People reading this likely consider themselves normal, or even average. But changes in the average lifestyle have led to major deomgraphic differences in terms of living arrangements and marital status. Believe it or not “normal” and “average” looks MUCH different today than it did even 50 years ago. Here are a few big changes that have occurred.
We get married later in life.
In 1950, median marriage age was 20 for women and 24 for men. Those numbers have jumped to 27 for women and 29 for men, respectively. So what happened? Well, a lot of it may have to do with increasing gender equality. As more women have pursued higher education, they have also taken a more prominent role in the workforce. The fact that marriage age is higher is probably a good thing, and allows people more time to invest in themselves and marry at a more financially stable and independent period of life.
More young men live at home than ever before.
Interestingly, not all demographic trends are clear indicators of societal development and economic prosperity. For example, the number of young adults between 18 and 24 living with their parents has remained pretty stable. However the number of 25–34 year-old men living at home has almost doubled since 1960. It’s hard to say for sure what caused this. Some might say the Great Recession and declining job opportunities have made men more economically dependent. It’s also possible that this generation is simply more risk averse or it may just be personal preference. It’s hard to say for certain but this increase of almost 10% is a big change from 1960.
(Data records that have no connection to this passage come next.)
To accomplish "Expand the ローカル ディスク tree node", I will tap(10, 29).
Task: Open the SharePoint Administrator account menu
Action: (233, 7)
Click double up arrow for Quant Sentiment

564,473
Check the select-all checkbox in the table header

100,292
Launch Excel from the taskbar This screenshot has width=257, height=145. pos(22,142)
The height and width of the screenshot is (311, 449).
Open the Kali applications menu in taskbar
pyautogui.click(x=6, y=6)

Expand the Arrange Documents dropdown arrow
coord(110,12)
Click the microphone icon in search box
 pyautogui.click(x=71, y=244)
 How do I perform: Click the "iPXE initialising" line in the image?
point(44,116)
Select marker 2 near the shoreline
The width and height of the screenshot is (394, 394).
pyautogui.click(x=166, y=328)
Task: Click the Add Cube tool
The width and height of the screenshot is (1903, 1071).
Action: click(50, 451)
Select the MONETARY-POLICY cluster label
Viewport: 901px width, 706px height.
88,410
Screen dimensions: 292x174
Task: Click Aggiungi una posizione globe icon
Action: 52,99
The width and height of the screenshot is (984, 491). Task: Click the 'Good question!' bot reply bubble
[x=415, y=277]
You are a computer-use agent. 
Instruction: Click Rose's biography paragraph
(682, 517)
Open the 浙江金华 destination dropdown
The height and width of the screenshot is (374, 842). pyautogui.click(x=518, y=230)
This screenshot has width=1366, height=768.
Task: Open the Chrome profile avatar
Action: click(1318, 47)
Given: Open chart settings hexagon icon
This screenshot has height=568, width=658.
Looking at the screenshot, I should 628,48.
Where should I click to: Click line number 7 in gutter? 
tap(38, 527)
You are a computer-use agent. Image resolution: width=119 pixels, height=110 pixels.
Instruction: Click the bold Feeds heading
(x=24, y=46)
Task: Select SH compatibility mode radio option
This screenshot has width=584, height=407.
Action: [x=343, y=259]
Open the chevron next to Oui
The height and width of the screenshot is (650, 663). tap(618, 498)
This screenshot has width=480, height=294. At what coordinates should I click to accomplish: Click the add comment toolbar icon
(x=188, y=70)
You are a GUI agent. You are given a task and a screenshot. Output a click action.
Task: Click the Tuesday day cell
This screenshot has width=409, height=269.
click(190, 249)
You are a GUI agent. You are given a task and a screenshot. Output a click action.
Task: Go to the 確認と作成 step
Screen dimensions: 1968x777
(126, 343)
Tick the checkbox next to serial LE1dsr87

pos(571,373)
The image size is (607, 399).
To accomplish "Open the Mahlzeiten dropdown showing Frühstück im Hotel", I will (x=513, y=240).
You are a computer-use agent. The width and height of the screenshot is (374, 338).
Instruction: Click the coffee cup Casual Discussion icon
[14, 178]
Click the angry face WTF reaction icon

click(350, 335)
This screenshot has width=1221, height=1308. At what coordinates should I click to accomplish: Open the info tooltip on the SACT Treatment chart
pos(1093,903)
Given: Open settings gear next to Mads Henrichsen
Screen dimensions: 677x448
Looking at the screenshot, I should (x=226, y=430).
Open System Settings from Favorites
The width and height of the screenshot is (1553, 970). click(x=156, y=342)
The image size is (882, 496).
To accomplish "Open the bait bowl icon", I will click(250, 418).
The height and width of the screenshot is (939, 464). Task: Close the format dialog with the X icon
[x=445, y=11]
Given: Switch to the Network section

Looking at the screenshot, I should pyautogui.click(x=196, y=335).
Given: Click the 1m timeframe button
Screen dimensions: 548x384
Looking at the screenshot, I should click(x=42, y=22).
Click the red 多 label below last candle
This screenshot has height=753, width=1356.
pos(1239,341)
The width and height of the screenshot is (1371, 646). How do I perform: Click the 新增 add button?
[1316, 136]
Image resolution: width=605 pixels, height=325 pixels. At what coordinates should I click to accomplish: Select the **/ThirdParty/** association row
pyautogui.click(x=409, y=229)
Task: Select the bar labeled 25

Far more of us live alone than ever before.
One final observation: the percentage of single-person households has gone from about 7% in 1960 to 35% now. That’s probably the most dramatic demographic shift of the three. In some ways, this might be related to the first trend I identified. As men and women wait longer to get married, they spend more time earning a living and being independent. Some couples may co-habitate longer before marrying, but certainly lots of individuals just wait longer to take on serious relationships too. I think this is the most neutral of facts. In some ways it indicates increased independence which is good. But there’s also the possibility this forebodes of the loneliness and isolation that come with prioritizing work over relationships.
It’s hard to know what explains these changes. Additionally, it’s hard to say whether the changes are good or bad. However, we can be sure that “normal life” is changing, and that change will only continue.